Campus will focus on more efficient information technology
URBANA – The first three budget-review reports to be finalized for the Urbana campus of the University of Illinois point to strengths and weaknesses in information technology, scholarships and the Graduate College.
The budget review teams were created in February by interim Chancellor Robert Easter and interim Vice Chancellor Richard Wheeler to look at cost savings in the wake of the state budget crisis, and they began turning in their reports this summer.
After a period for public response, Easter and Wheeler addressed the first three, including one on information technology.
In that area, they note, "The lack of a coordinated effort to develop and maintain applications for business purposes results in redundancies and thus, lost efficiencies and savings."
The reports are available online.
The report follows two others on information technology that echo some of the concerns.
Cutting or combining administrative offices and services like information technology and purchasing could save $50 million to $60 million over the next two or three years, according to a working group named by interim UI President Stanley Ikenberry last November.
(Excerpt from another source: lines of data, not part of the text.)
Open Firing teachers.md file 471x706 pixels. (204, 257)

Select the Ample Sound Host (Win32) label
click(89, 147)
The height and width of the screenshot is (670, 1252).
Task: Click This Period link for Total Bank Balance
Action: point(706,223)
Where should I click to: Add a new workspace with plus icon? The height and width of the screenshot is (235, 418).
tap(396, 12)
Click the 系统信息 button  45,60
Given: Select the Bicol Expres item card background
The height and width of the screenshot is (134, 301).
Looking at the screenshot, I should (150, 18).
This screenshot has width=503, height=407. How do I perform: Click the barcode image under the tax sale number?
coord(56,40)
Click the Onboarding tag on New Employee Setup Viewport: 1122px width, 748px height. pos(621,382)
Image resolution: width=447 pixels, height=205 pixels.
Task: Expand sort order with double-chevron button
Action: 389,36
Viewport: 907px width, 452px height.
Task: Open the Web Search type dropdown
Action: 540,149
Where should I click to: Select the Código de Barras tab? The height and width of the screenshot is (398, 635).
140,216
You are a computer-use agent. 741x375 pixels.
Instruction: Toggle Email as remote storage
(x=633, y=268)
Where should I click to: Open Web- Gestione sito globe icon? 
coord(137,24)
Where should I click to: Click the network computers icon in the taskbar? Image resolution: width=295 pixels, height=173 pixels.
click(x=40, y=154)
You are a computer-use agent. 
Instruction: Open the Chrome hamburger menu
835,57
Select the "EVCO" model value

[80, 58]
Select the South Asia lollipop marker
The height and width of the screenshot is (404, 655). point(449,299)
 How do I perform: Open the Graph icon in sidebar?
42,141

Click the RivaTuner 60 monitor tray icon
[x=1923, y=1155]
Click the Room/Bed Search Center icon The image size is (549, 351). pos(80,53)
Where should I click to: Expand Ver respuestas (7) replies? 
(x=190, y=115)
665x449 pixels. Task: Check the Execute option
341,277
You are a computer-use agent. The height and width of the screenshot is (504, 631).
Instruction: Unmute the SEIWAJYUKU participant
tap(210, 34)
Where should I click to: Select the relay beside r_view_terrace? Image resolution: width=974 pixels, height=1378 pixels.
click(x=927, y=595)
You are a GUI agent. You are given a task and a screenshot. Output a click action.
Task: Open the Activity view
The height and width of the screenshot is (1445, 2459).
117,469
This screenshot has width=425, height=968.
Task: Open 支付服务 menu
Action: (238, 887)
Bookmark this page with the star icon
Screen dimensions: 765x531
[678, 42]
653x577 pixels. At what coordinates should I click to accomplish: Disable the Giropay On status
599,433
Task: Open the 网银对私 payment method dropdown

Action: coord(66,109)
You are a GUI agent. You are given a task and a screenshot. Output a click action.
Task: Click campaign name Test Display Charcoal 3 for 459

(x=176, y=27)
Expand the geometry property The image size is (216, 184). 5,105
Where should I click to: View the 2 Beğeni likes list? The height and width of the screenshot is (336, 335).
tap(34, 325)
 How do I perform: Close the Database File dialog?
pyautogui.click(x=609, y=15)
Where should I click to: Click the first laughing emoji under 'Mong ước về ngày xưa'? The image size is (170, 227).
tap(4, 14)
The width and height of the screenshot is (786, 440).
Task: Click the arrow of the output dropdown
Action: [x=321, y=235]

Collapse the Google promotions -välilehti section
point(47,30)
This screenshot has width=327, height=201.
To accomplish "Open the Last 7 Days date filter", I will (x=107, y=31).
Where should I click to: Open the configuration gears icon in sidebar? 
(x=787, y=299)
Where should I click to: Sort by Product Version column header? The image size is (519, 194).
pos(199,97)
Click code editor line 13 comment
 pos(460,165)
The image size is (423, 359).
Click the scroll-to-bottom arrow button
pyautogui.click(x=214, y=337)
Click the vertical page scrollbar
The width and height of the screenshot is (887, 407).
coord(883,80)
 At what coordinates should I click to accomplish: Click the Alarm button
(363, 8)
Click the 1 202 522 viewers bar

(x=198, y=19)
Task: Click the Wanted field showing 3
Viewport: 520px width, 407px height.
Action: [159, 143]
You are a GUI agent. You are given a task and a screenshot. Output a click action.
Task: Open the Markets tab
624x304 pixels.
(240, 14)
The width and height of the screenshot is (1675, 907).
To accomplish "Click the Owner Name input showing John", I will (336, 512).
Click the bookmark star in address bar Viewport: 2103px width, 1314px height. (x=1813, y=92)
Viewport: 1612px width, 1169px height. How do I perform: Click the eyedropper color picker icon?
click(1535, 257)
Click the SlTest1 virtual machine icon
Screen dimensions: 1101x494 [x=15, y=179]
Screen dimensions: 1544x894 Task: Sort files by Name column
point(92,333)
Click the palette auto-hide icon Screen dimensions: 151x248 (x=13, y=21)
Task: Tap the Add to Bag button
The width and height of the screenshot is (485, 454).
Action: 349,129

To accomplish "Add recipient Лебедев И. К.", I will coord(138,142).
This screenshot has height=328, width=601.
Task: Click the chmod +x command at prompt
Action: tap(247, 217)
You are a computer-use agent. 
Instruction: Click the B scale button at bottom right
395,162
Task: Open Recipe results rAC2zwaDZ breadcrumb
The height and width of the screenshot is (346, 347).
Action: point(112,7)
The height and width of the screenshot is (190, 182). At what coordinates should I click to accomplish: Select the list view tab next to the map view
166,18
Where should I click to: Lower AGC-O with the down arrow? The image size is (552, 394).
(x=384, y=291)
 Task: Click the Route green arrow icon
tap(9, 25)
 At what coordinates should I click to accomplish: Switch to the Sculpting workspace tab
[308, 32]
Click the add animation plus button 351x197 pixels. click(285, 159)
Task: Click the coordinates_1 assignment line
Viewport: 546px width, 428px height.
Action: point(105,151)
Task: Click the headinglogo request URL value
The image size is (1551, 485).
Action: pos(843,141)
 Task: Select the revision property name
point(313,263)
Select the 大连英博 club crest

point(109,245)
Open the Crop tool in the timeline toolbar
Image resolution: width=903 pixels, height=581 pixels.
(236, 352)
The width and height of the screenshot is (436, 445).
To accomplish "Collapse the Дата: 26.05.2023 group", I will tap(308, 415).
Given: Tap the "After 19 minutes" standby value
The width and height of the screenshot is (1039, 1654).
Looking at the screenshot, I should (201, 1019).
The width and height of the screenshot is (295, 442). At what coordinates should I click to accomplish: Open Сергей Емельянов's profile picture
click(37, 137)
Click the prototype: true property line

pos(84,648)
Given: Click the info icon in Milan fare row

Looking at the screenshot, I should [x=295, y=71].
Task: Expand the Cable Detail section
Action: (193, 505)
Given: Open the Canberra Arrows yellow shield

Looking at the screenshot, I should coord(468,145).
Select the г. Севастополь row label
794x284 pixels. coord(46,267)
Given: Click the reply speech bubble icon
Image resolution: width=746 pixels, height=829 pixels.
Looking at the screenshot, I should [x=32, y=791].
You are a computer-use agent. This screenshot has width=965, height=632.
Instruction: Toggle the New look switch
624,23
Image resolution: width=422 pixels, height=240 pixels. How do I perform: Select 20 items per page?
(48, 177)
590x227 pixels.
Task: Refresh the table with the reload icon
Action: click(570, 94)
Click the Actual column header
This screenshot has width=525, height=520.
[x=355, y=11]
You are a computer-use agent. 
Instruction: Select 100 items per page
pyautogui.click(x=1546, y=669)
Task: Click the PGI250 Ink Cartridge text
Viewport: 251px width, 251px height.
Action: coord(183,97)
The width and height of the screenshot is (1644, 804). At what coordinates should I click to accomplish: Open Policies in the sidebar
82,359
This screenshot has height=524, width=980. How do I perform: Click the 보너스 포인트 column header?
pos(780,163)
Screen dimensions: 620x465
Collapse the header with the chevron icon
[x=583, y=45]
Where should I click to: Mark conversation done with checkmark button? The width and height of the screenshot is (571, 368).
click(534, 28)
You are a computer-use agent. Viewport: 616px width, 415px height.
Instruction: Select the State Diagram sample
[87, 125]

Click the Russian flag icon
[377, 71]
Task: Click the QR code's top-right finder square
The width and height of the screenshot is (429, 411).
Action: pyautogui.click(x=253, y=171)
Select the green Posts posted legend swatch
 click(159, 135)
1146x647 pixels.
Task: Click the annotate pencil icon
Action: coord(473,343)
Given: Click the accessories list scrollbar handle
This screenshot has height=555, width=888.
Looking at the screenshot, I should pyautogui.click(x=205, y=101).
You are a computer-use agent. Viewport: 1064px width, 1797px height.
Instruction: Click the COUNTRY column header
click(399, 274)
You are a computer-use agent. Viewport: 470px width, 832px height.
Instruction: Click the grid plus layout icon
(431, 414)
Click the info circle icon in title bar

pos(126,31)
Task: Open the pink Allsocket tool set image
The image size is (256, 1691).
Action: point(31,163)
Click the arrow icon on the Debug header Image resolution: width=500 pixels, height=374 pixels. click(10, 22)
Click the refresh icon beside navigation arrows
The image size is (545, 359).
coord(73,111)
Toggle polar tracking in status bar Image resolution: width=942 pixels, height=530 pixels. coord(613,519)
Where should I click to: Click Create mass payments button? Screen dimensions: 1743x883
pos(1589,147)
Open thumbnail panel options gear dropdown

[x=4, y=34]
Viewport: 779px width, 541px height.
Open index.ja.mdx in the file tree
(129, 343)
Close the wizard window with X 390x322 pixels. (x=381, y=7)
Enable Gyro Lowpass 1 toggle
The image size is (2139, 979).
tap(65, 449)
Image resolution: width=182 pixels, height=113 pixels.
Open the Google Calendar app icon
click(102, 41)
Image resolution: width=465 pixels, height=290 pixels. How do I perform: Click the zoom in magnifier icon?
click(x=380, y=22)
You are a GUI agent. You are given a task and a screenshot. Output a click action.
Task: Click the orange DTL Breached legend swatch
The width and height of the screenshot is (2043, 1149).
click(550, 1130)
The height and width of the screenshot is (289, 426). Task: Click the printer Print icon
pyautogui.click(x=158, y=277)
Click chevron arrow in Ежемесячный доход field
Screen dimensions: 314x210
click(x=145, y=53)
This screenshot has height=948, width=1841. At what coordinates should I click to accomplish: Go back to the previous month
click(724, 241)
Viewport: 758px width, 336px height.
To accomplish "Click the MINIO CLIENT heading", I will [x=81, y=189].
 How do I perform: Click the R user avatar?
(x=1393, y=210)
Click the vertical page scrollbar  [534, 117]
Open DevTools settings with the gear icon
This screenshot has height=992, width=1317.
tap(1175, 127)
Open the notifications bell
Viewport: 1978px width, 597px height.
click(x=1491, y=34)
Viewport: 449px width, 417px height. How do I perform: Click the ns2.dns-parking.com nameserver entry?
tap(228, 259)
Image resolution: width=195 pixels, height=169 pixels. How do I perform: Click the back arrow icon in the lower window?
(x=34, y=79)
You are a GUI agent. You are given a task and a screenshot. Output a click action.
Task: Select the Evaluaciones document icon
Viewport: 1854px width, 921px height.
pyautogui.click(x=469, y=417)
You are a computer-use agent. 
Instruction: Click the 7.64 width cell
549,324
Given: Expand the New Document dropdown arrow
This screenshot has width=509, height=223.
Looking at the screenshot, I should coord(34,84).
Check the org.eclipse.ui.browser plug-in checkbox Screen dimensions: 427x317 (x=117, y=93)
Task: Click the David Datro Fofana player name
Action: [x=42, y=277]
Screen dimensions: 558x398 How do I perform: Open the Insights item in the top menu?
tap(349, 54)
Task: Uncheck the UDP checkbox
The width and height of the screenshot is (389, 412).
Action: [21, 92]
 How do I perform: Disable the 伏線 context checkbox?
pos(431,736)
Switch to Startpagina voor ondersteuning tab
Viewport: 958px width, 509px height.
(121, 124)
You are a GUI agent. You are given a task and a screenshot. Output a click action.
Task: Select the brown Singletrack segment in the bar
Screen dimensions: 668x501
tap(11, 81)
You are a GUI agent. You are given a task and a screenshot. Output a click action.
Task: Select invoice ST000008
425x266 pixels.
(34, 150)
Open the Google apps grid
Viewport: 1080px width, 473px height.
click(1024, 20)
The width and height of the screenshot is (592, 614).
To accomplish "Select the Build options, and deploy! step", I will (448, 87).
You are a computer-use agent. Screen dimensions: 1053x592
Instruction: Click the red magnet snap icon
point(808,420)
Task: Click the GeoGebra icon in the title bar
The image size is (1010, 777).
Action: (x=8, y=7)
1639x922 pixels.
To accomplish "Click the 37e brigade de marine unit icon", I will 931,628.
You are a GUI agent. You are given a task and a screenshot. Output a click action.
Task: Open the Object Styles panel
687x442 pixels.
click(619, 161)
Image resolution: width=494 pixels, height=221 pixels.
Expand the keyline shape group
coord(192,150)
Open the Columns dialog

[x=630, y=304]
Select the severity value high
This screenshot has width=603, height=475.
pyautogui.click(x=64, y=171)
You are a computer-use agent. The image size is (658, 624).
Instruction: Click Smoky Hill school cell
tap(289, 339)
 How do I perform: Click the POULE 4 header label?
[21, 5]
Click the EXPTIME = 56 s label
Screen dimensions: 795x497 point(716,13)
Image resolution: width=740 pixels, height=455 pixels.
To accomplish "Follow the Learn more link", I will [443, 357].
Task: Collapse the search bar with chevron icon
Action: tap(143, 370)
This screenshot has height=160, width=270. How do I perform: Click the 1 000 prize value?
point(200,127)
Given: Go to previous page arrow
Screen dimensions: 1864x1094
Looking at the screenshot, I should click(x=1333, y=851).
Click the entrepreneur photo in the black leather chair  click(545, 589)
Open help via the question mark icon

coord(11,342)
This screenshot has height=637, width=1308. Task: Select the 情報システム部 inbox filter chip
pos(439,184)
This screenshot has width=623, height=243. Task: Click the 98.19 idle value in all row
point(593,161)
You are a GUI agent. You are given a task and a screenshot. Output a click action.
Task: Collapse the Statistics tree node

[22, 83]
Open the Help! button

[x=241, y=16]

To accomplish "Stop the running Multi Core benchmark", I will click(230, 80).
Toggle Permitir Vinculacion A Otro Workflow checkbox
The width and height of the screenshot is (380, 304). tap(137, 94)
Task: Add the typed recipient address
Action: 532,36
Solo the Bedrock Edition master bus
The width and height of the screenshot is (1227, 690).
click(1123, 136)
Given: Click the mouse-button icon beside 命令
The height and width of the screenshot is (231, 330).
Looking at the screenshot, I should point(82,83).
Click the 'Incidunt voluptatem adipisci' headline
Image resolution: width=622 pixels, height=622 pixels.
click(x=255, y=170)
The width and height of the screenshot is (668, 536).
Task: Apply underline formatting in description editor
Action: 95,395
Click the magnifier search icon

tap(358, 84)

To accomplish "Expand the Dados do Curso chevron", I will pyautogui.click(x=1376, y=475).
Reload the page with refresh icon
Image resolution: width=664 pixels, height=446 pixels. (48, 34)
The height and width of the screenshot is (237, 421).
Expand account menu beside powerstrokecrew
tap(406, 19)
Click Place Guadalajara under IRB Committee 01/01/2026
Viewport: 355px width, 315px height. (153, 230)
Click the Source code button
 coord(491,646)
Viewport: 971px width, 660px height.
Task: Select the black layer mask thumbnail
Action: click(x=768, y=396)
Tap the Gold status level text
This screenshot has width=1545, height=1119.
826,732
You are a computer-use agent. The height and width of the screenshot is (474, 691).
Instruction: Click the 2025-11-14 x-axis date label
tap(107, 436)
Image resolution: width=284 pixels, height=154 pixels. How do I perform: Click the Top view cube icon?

The report compiled a list of 43 recommendations, many of which are based on personnel, 70 percent of the UIs spending. Other ideas suggest how to save money with central purchasing, centralizing computer services and dealing with regulatory compliance issues.
In July, President Michael Hogan cited plans to streamline information technology services, which could save $18 million; use strategic, coordinated purchasing, saving an estimated $22 million; centralize services through shared service centers; and develop a universitywide plan for human resources, now scattered among the campuses and academic units.
The Urbana campus' chief spokeswoman, Robin Kaler, said the report identifies key issues historical to the university.
"The way the university has developed, in some ways very decentralized, is a great strength, and a bit of weakness," she said Tuesday.
She said the teams have understood that issue.
"Some of that work is to find areas that are strongest decentralized, and other areas that are strongest centralized," she said
The report asks the Deans Budget Committee to "incorporate a method by which units report on their pressing business processing needs and how solutions that have been produced could be applied to other areas or units."
"We support the creation of an Innovation Investment Fund and will ask the Budget Officers Councils to suggest an amount to be held in the fund and a process by which an individual or group would get access to the fund. (The fund) is intended to reward individuals or units that succeed in designing solutions to these pressing needs.
"Increasingly, agencies are requiring researchers to keep data perpetually," the report said.
University Librarian Paula Kaufman will lead a group to study the issue.